Title: Association of MammaPrint® With Gene Expression Pathways Predictive of Resistance to Cyclin-Dependent Kinase Inhibition
Background: Cyclin-dependent kinase 4 and 6 inhibitors (CDK4/6i) have become a first-line targeted treatment in combination with endocrine therapy for patients with recurring HR+HER2- breast cancer (BC) and have recently been added to the adjuvant setting for the treatment of clinically high-risk early-stage BC. Trials have demonstrated that approximately 30% of advanced stage breast cancers are resistant to CDK4/6i, but no biomarkers exist to inform which patients are least likely to respond. The commercially available MammaPrint genomic signature, characterizing risk of distant recurrence (UltraLow, Low, High 1, and High 2) in early-stage BC, has demonstrated utility in predicting treatment response to chemotherapy as well as targeted immunotherapies. We investigated the utility of MammaPrint in identifying tumor subtypes that predict resistance to CDK4/6 pathway inhibition, using gene expression patterns driven by cellular proliferation pathways that bypass CDK4/6 function.
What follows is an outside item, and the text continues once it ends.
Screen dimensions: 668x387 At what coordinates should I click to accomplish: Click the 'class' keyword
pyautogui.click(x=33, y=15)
Methods: All patients with early-stage HR+HER2- tumors enrolled in the ongoing prospective, observational FLEX Trial (NCT03053193), were included in this study (N = 5657). Correlation of ‘Rbsig’ genomic signature, measuring Retinoblastoma (Rb) loss-of-function and subsequent E2F-dependent cell proliferation, to MammaPrint Risk groups was performed. MammaPrint Risk groups were then correlated to an 11-gene signature profile that measures absence of CDK4 phosphorylation, corresponding to Rb loss-of-function and, therefore, predictive of resistance to the CDK4i, Palbociclib. Differences in clinical characteristics were evaluated by Chi-Squared test or Fisher’s exact test. The association of MammaPrint and ‘Rbsig’ was assessed using Spearman’s rank correlation. Differences in 11-gene signature predicted resistance within MammaPrint groups were assessed using Fisher’s exact test.
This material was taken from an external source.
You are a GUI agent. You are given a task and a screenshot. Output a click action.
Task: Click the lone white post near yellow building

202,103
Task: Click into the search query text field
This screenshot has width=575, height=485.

Results: Patients with HR+HER2- EBC included in this analysis had a mean age of 60 (SD ± 12) and were more likely to be post-menopausal (74.4%). Nearly 31% of patients had T2 stage or larger, 19% of patients had nodal involvement, and 17% had Grade 3 tumors. Among all HR+HER2- tumors, 14.6% were classified as UltraLow, 38.1% Low, 37.4% High 1, and 9.9% High 2 Risk. A linear correlation was observed with increasing MP Risk and increasing ‘Rbsig’ scores (p < 0.001), suggesting MammaPrint High 2 tumors demonstrate highest probability of loss of Rb function. The 11-gene signature comparison demonstrated MammaPrint High 2 as having the highest proportion of tumors predicted to have CDK4 driven loss of Rb function (43.0%), in comparison to UltraLow (0.1%), Low (0.5%), and High 1 (1.8%) tumors (p < 0.001).
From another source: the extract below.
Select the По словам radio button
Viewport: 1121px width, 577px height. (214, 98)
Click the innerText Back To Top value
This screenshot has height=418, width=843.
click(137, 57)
Conclusion: These data identify High 2 tumors as least likely to respond to CDK targeted inhibition compared to other MammaPrint Risk groups. The increasing scores of Rb loss-of-function signature, ‘Rbsig,’ was closely correlated with MammaPrint High 2. The 11-gene signature profile, defined by absent CDK phosphorylation and high cellular proliferation, was significantly more likely to be associated with MammaPrint High 2 Risk tumors. These data support previous studies demonstrating that increasing MammaPrint index is closely associated with Cyclin E (CCNE1 and CCNE2) and 8q22-24 (CCNE2, MTDH, TSPYL5) genomic expression, that are hypothesized to identify tumor proliferation driven by activity downstream CDK4/6 function in HR+ BC. To our knowledge, MammaPrint is the only clinically used genomic signature that may identify patient subgroups potentially resistant to CDK4/6 inhibitors. Further research is warranted to distinguish which clinically high-risk, non-High 2 breast cancers are most likely to benefit from CDK4/6i treatments.